Thank you very much, Mr. Chairman.
I'm very sorry I wasn't here for the first part of the presentation. It's absolutely fascinating.
I have to relate to you more of my own experiences, and the high school experience was one. I went to high school in Whitby. Henry Street High School was academia, and Anderson Collegiate was trades. There was a discrimination between the two.
First of all, I got my training through the military—from the RCAF—in electronics, but when I started my own company there was a difficulty. I needed people with technical experience, but you need them with tickets, too, in the fire alarm area, the suppression system area, and the extinguisher charging area. You need them with tickets.

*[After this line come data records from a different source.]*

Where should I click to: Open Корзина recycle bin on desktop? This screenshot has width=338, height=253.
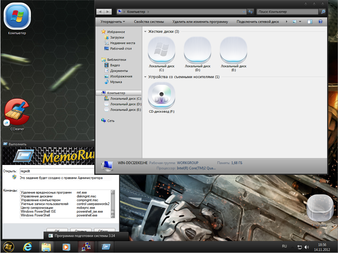tap(320, 208)
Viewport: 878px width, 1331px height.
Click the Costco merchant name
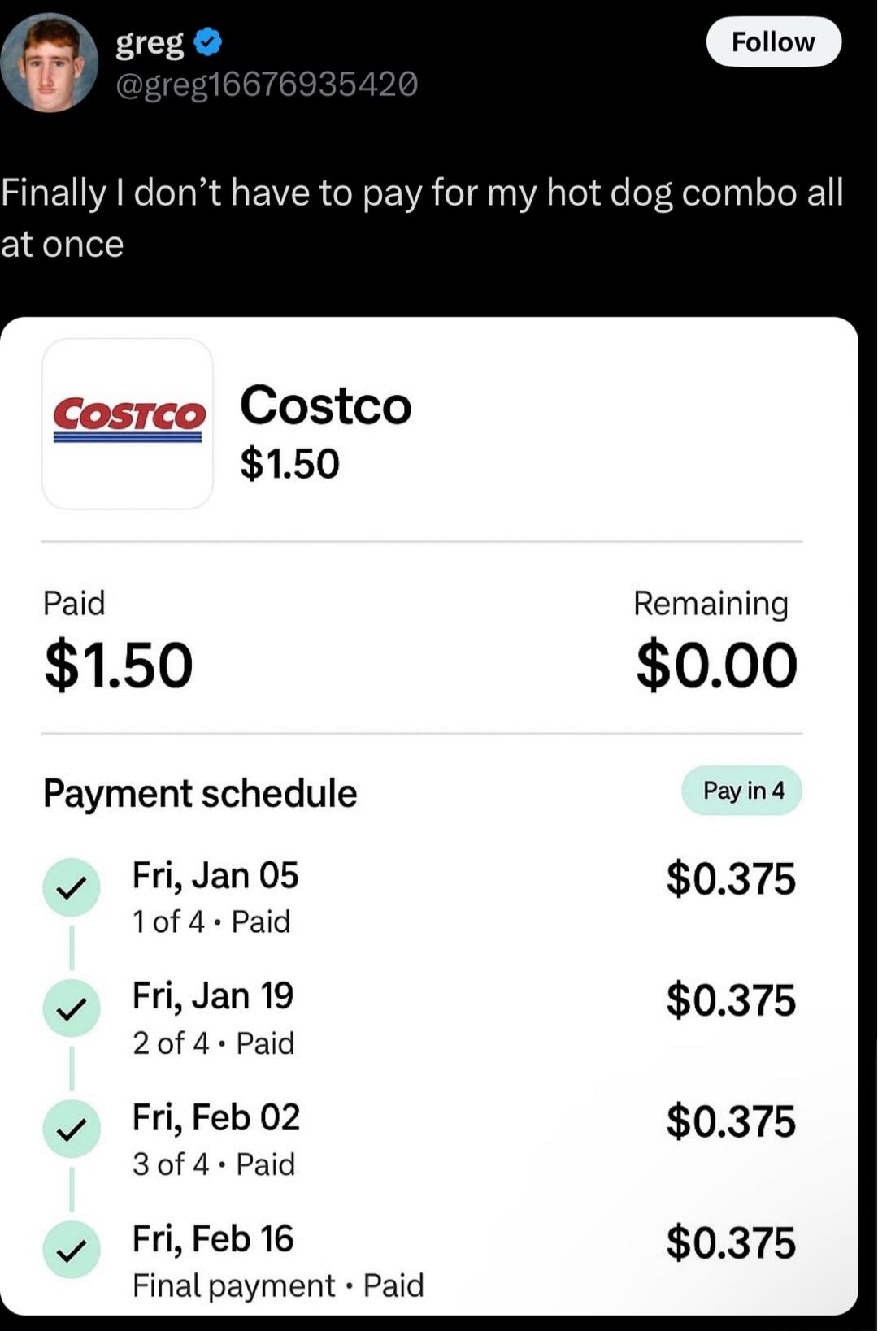326,405
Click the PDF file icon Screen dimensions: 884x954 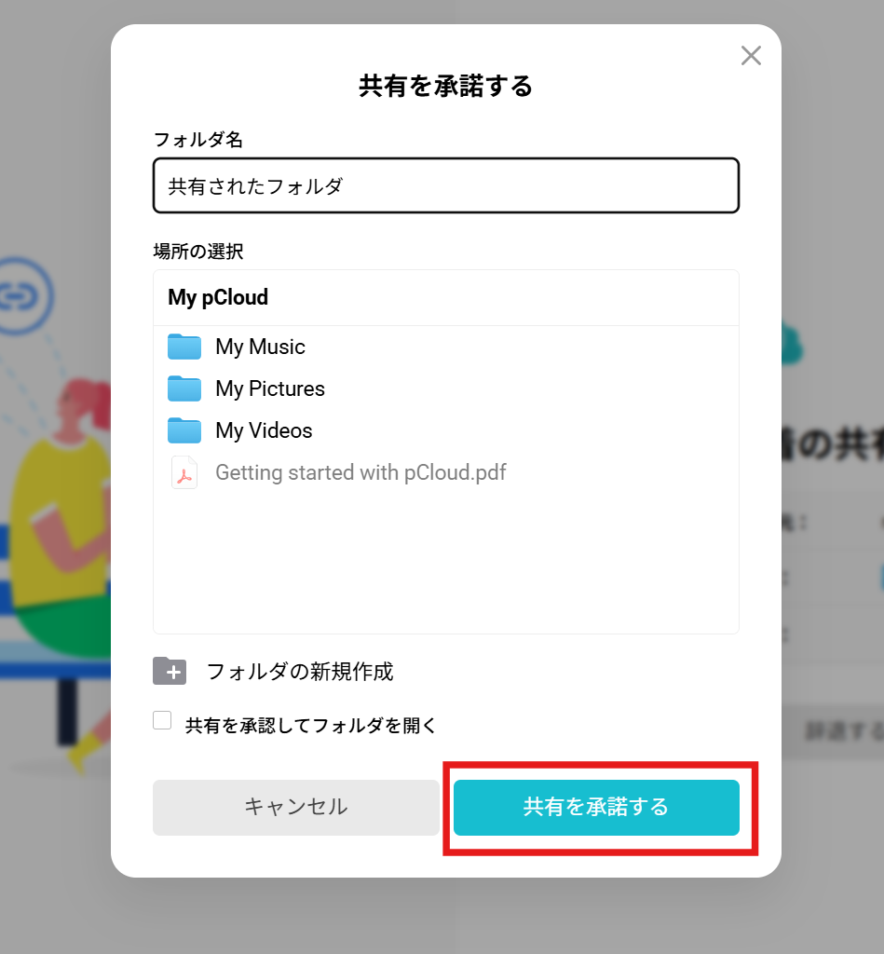(184, 472)
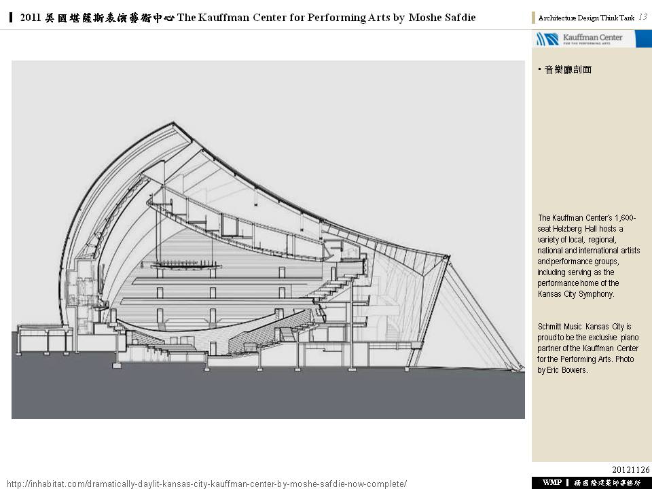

They had a program then that worked well. I was able to hire five or six people, graduates from NAIT, who didn't have experience. They didn't have tickets. They just had that electronic background that I could use to mould them into these more complicated systems and train them on the job. It was the government system that paid, if my memory serves me, 50% of the wages for a three-to-six-month period of time.
What I would do in return for that was get them their fire alarm ticket. I would get them their extinguisher ticket. I would get them their suppression system ticket and training in some other areas too. These tickets were portable so they could take them with them. It wasn't on specific systems. They were generic tickets in those particular fields. Without them they were having a hard time getting employment, and I was having a hard time hiring these people with these tickets and experience, so it worked out very well.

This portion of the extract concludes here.